To be done - Copy out, unchanged, everything in the material below from the line containing "Task: Go to Home via breadcrumb" down to the line containing "will (1232, 125).", including both of those lines.

[Item-finding records]
****

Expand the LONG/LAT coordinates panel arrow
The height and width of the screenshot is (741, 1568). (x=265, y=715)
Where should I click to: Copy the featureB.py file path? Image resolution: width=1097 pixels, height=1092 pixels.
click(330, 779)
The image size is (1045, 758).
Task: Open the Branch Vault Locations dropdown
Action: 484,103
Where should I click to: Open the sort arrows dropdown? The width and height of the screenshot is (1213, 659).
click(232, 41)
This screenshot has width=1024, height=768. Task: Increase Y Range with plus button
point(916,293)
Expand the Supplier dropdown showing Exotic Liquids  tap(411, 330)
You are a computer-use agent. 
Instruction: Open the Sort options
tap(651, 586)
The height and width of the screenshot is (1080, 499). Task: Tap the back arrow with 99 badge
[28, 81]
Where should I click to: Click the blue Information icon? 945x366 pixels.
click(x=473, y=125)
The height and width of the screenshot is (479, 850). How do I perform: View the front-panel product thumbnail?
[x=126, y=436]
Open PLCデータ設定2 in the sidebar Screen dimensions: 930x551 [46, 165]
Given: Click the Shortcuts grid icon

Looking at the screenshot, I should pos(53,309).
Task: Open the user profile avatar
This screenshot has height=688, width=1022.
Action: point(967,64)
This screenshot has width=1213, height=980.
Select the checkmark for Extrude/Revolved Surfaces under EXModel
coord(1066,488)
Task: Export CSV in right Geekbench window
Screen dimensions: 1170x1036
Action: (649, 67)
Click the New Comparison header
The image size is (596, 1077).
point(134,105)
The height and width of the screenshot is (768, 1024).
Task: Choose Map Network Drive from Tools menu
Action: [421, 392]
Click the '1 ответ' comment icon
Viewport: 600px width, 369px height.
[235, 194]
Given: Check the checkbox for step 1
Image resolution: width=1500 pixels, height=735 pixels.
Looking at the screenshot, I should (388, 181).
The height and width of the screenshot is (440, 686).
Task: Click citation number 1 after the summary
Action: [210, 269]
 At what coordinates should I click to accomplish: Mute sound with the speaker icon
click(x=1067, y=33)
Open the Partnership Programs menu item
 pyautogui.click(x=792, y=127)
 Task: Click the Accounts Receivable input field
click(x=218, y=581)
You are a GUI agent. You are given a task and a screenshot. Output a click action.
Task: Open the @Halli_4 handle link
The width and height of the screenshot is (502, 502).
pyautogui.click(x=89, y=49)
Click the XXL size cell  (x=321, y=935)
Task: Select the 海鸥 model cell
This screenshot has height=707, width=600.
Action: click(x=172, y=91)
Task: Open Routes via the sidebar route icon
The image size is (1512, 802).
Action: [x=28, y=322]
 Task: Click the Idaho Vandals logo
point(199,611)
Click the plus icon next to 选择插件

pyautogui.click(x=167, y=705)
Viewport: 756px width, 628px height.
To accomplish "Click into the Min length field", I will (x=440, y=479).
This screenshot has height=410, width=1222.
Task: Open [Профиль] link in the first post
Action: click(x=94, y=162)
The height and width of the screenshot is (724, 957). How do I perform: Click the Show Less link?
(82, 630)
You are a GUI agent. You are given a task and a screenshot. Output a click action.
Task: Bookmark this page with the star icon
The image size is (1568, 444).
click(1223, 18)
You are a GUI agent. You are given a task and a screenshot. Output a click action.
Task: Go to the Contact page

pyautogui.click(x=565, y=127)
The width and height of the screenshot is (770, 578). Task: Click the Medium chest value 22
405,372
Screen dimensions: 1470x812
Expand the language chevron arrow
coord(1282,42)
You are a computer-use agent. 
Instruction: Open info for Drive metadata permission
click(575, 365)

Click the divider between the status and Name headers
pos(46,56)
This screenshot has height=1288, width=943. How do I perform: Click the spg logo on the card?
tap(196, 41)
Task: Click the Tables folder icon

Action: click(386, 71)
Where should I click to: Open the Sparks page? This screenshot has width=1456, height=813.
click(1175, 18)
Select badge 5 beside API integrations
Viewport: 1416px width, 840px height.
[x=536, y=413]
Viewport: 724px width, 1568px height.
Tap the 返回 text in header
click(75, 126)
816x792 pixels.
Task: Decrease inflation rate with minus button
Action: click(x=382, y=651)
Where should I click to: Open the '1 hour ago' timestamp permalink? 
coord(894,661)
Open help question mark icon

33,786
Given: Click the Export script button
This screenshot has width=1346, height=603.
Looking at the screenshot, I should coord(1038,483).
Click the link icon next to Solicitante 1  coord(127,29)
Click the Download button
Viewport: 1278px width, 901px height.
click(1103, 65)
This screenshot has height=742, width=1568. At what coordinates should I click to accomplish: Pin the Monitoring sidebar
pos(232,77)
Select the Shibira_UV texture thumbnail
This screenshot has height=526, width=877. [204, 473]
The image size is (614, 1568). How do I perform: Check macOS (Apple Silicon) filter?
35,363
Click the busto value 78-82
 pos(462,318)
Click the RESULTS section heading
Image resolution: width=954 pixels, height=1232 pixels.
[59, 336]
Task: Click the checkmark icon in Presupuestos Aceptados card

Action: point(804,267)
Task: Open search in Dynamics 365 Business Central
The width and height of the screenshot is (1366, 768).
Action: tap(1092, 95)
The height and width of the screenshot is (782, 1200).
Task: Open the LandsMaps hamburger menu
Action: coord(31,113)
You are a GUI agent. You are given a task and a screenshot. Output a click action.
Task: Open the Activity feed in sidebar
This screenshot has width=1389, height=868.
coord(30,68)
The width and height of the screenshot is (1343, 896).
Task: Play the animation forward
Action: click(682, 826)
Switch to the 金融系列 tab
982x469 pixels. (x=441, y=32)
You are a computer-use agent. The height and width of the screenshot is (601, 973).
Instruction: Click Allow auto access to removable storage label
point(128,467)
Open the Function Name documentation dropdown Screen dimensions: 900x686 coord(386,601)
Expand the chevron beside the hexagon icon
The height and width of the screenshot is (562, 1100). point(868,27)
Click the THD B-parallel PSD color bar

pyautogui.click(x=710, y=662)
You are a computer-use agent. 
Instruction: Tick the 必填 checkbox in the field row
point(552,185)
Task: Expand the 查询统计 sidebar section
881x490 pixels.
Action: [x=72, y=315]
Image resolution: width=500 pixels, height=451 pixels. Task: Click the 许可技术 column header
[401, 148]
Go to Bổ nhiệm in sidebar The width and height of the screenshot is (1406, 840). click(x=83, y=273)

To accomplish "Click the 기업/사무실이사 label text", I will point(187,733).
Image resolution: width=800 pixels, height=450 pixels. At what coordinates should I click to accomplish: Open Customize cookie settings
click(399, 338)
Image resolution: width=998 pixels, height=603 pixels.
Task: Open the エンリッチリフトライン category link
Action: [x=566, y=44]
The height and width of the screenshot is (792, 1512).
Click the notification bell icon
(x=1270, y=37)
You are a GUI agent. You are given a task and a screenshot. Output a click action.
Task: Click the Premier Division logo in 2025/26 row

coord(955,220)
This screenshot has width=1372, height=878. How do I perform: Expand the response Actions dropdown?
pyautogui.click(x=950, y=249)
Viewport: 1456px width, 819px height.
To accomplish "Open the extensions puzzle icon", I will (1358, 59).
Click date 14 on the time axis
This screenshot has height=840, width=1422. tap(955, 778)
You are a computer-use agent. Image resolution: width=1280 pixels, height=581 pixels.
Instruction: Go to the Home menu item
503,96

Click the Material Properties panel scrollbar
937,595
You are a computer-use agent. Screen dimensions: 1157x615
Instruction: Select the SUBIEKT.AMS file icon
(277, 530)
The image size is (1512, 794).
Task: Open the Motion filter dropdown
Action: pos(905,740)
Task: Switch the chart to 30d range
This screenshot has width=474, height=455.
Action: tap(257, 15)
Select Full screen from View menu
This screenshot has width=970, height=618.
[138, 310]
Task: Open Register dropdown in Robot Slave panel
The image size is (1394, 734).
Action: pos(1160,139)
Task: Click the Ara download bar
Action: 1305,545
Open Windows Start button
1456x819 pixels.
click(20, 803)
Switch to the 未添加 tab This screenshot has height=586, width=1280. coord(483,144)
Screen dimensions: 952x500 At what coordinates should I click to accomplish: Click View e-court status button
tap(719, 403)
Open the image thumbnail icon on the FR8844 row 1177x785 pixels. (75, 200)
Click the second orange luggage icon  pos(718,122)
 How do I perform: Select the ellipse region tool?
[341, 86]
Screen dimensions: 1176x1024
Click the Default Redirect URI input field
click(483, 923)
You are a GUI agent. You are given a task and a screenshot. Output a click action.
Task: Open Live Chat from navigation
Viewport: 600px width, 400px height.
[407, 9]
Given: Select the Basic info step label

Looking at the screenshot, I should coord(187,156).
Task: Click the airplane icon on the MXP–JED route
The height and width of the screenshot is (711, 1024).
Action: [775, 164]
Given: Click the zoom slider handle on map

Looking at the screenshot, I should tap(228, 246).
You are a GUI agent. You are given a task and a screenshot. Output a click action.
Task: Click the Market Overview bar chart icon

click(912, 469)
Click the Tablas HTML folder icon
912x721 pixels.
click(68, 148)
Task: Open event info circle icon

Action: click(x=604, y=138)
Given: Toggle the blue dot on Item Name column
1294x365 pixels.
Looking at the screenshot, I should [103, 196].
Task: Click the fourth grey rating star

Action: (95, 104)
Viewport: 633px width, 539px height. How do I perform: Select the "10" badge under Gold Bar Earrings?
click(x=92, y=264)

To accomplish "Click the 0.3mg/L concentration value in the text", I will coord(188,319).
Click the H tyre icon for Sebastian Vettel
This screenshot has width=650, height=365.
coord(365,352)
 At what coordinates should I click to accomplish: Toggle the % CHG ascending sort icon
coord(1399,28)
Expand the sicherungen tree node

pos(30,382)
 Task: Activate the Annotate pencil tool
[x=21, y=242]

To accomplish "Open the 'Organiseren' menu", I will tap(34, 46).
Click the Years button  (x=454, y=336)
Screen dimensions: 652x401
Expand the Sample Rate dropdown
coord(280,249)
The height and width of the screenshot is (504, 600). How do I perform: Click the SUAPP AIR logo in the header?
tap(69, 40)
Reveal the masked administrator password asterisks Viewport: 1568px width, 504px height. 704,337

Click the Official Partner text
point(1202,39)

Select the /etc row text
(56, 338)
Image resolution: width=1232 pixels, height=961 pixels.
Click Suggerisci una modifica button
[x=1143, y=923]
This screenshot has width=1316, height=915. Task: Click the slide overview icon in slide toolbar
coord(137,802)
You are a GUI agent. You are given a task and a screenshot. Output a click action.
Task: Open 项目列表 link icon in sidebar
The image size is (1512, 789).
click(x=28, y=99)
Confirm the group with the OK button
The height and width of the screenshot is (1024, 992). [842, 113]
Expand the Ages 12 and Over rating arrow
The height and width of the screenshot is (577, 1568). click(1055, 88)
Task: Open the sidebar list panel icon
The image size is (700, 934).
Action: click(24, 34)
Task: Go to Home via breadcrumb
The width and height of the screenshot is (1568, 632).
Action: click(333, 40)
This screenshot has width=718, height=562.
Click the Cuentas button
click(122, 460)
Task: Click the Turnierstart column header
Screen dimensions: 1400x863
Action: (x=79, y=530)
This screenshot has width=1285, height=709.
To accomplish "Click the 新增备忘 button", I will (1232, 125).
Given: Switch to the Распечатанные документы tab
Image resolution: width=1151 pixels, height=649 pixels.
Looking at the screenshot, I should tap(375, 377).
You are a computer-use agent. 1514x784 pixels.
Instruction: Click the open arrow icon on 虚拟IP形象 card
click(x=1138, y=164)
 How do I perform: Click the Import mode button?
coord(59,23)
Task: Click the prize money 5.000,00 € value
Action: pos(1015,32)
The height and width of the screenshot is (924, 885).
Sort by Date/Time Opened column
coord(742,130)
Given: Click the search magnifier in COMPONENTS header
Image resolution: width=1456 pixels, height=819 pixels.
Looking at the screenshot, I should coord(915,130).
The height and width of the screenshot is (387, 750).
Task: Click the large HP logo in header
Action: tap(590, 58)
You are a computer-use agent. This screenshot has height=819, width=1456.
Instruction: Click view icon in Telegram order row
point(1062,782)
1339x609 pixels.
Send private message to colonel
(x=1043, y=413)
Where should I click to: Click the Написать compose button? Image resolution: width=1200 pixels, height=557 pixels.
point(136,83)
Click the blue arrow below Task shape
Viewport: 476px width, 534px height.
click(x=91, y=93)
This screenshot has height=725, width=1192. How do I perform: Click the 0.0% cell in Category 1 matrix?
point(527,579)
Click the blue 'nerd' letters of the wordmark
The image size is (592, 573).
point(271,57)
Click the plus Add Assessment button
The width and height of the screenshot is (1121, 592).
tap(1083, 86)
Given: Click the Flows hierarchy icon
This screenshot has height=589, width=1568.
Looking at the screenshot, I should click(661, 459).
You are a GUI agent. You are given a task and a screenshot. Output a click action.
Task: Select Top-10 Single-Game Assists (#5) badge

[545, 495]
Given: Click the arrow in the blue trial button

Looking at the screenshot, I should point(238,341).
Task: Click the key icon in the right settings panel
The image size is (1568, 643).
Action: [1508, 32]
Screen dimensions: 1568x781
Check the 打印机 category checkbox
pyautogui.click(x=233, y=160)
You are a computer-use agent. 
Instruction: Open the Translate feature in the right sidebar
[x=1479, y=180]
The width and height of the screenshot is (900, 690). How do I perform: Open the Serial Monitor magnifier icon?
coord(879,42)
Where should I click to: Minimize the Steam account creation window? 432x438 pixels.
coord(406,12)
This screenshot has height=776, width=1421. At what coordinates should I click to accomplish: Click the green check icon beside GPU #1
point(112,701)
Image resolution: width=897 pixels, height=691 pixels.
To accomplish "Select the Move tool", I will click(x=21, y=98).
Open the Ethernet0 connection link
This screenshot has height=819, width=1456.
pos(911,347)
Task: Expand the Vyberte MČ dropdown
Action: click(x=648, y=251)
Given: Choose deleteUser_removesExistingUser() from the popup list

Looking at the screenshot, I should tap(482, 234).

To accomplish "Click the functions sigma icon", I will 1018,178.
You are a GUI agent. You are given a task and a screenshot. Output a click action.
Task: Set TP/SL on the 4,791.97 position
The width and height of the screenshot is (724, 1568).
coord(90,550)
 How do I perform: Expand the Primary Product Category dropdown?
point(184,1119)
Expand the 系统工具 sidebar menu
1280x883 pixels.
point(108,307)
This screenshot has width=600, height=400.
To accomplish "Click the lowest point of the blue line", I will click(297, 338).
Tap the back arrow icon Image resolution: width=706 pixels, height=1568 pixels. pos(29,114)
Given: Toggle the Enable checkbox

****

Response -
Task: Go to Home via breadcrumb
The width and height of the screenshot is (1568, 632).
Action: click(333, 40)
This screenshot has width=718, height=562.
Click the Cuentas button
click(122, 460)
Task: Click the Turnierstart column header
Screen dimensions: 1400x863
Action: (x=79, y=530)
This screenshot has width=1285, height=709.
To accomplish "Click the 新增备忘 button", I will (1232, 125).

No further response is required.